Consider the following statements: 
(a) Define what it means for a real number to be rational and for a real number to be irrational. 
Answer: I assume that this just want the definition of rational and irrational numbers so I won't go into detail what I put. 
(b) Prove that the sum and that the product of two rational numbers is rational. 
Answer: Let $\alpha,\beta\in\mathbb{Q}$ Let $\alpha=\frac{A}{B}$ and $\beta=\frac{C}{D}$ with $A,B,C,D\in\mathbb{Z}$  
Then $\alpha+\beta=\frac{A}{B}+\frac{C}{D}=\frac{AD+BC}{BD}\in{Q}$ 
Also, $\alpha\beta=(\frac{A}{B})(\frac{C}{D})=\frac{AC}{BD}\in\mathbb{Q}$
(c) Prove or disprove. If $x$ and $y$ are positive irrational numbers, then $xy$ is also an irrational number. 
Let $x=\sqrt{m}$ and $y=\sqrt{n}$ with $m,n\in\mathbb{N}$ 
If $m=n$, then $\sqrt{m}\sqrt{n}=\sqrt{mn}=\sqrt{m^2}=\sqrt{n^2}=m=n$ 
This result is not irrational. 
However, if $m\neq{n}$, then $\sqrt{mn}$ would be considered irrational. 
Therefore, this statement is true conditionally.
(d) Prove or disprove that, if $x+y$ is irrational then $x$ and $y$ are irrational. 
Let $x=\sqrt{m}$ and $y=\sqrt{n}$ with $m,n\in\mathbb{N}$.
Assume $m=n$. Then $\sqrt{m}+\sqrt{n}=\sqrt{m}+\sqrt{m}=\sqrt{n}+\sqrt{n}=2\sqrt{m}=2\sqrt{n}$ 
and we know a rational $(2)$ times an irrational $(\sqrt{m}$ or $\sqrt{n})$ is irrational.
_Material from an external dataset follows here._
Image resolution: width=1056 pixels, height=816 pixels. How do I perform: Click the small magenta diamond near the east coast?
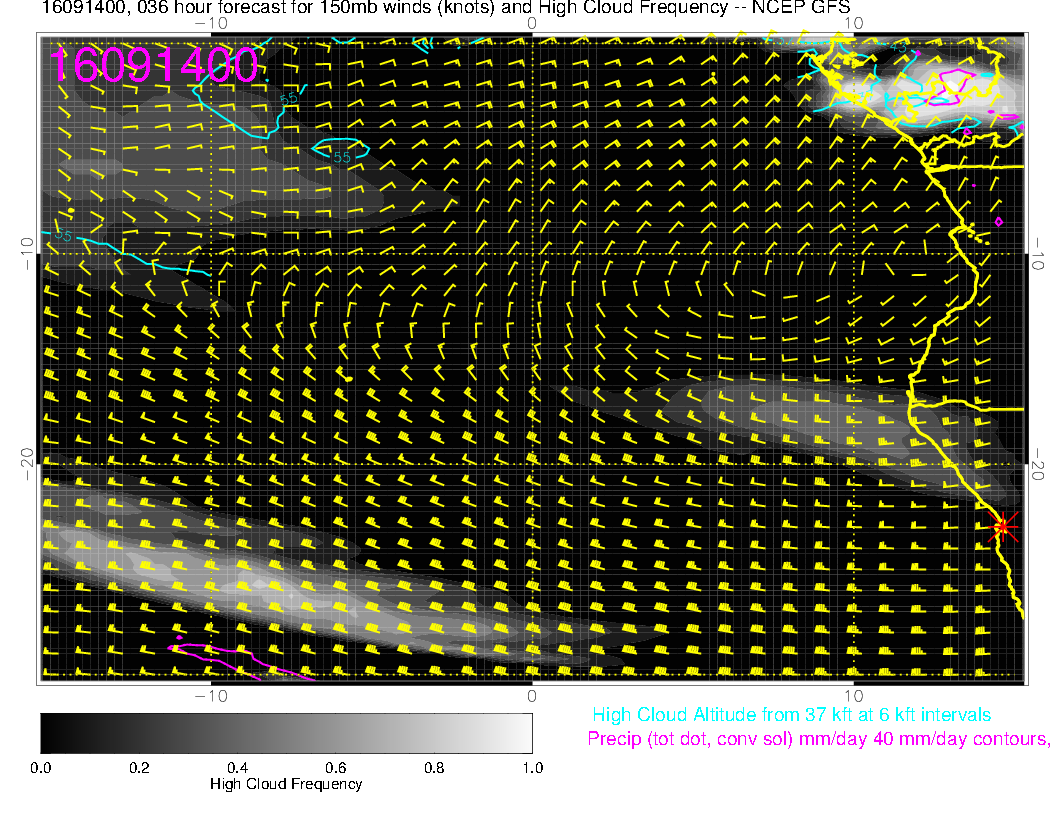[998, 221]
Therefore, this proves this statement.
(e) Prove or disprove that, if $xy$ is irrational and $y$ is irrational then $x$ is rational.  
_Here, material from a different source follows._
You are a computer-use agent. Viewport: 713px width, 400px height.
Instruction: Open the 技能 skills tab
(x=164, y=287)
I have NO idea for this one. Help on this one would be awesome.
As for the others, are they okay? Or can I improve? Or do they need fixing? Thank you.
 A: Your proof of b) is correct.
To c), "is true conditionally" doesn't make any sense, since the problem doesn't have any conditions. The simple answer is "The statement is wrong", since $\sqrt{2}\cdot\sqrt{2} = 2$ is a counterexample.
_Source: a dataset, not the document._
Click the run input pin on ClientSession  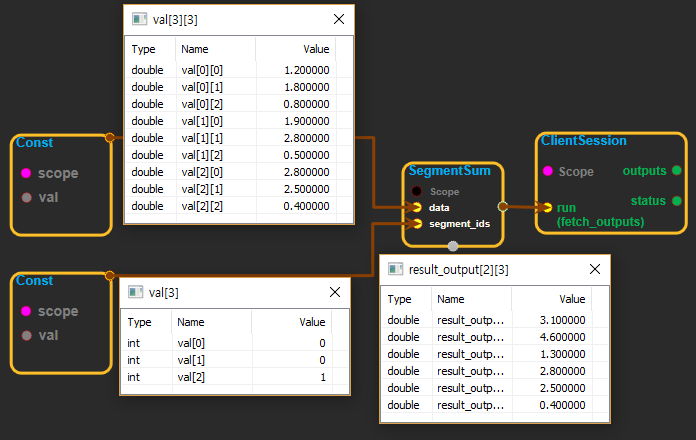point(546,207)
Your proof of d) is horribly wrong and broken. In fact, it is so horribly wrong that I sorta doubt you did a) correctly. A correct proof would be a counterexample (for example $\sqrt{2}+1$ is irrational even though not both summands are irrational), since the statement is wrong.
e) Again, a simple counterexample suffices. Example: $\sqrt{2}\cdot\sqrt{3} = \sqrt{6}$ is an irrational product of two irrational numbers.
A: For (c), it is misleading to say

this statement is true conditionally.

You give a counterexample to the statement, so the statement is false as stated.
Your solution for (d) does not work. Not every irrational number can be written as $\sqrt{n}$ for $n\in\mathbb{N}$; you must prove (or disprove) that the statement holds for any choice of irrational $x,y$. In this case, the statement is false, as rational $+$ irrational $=$ irrational.
For (e), it is enough to prove or disprove that the product of irrational numbers may be irrational. You can find an example with radicals in this case.